Castles in Japan may not fit the Western concept of an ancient citadel, but although they look completely different than castles in Europe, they were built for much the same reasons. They began to appear in the Land of the Rising Sun during the 15th century when the country was dissolving into warring states. Later, they were built as places of governance and as homes for feudal lords, or daimyo. At one time, there were as many as five thousand castles in Japan; today, there are around 100, with only a dozen that have survived from the feudal era. These structures of wood and stone offer visitors a rare glimpse of Japan’s feudal past.

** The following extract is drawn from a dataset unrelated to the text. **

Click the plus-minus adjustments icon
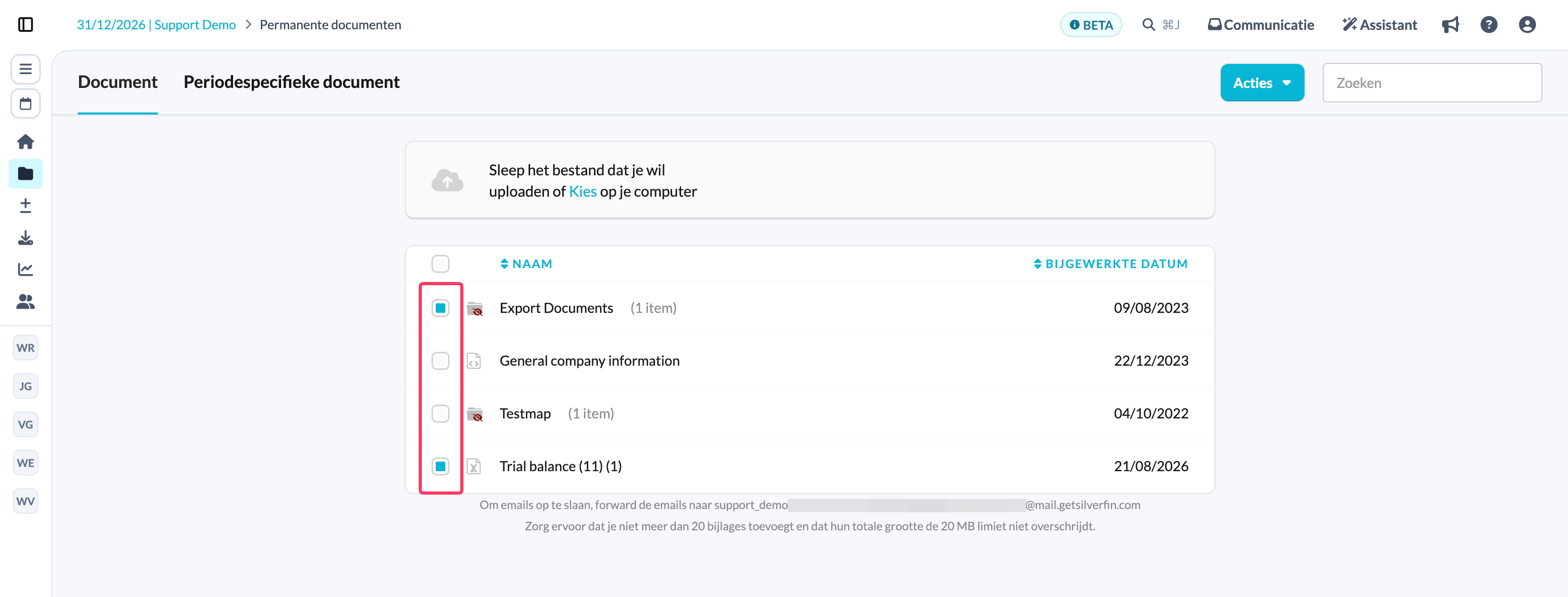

A hilltop castle in northern Japan, Hirosaki Castle is known for its five original turreted gates, fortified moats and sprawling grounds. Completed in 1611, the original five-story donjon was destroyed by fire in 1627. A three-story watchtower was then re-structured to serve as the primary keep. The surrounding grounds, gates and moats draw even more attention than the keep, and offering visitors a relaxing, garden setting. Planted with more than 2,500 cherry trees, the grounds play host to one of Japan’s largest cherry blossom festivals each spring.
Hikone Castle offers visitors a real insight into how Japan’s castle complexes looked during their heyday. The original gardens, gates and guard houses have been as carefully preserved as the main keep. The Hikone complex contains structures and materials gathered from other castles in the country. After 20 years of construction, the hilltop castle was completed in 1622. The castle remained under control of the Ii daimyo feudal lords until 1868. The nearby Hikone Castle Museum displays Ii dynasty treasures, including armor and musical instruments.
The only castle remaining in the San’in Region on the southwest coast of Japan’s main island, Matsue Castle is unique it that it never saw military action, although it was constructed in a defensive, watchtower style. Built in 1611, the hilltop fortress was completed after the last great feudal war. Most of the castle complex was dismantled in 1875, and only the main keep and the ishigaki, or stone walls, are extant. During the 1950s, reconstruction of the fortress began. The castle’s nickname, “The Black Tower,” reflects the keep’s striking ebony color. Visitors can tour the keep and the grounds, and there are boat tours offered around the outer moat as well.
Located in a mountainous region to the northwest of Tokyo, Matsumoto Castle is set on a structure of stone surrounded by a large moat. Constructed in 1590, the multi-storied castle is trimmed in black, earning the fortress its nickname: Crow Castle. The castle’s main keep, or donjon, is the oldest in Japan and offers sweeping views of the Hijiri Kogen mountains. Although Matsumoto is a hirajiro, a flatland castle, it was built for fortification. There are openings to fire arrows or drop stones on invaders throughout the keep.
Considered the most impressive of extant feudal-era castles in Japan, Himeji Castle is located west of K?be, the capital of the Hyogo Prefecture. The fortress is commonly called the White Heron Castle because the castle’s white-plastered towers resemble a snowy egret in flight. Built in 1601 on the site of an earlier castle, the hilltop castle consists of 83 structures centered on the Tenshu-gun, a complex of keeps and connecting buildings. The primary keep is a six-story structure that’s visible from nearly any location in Himeji City. The castle has been featured in several films, including the James Bond adventure film “You Only Live Twice” and “The Last Samurai,” starring Tom Cruise.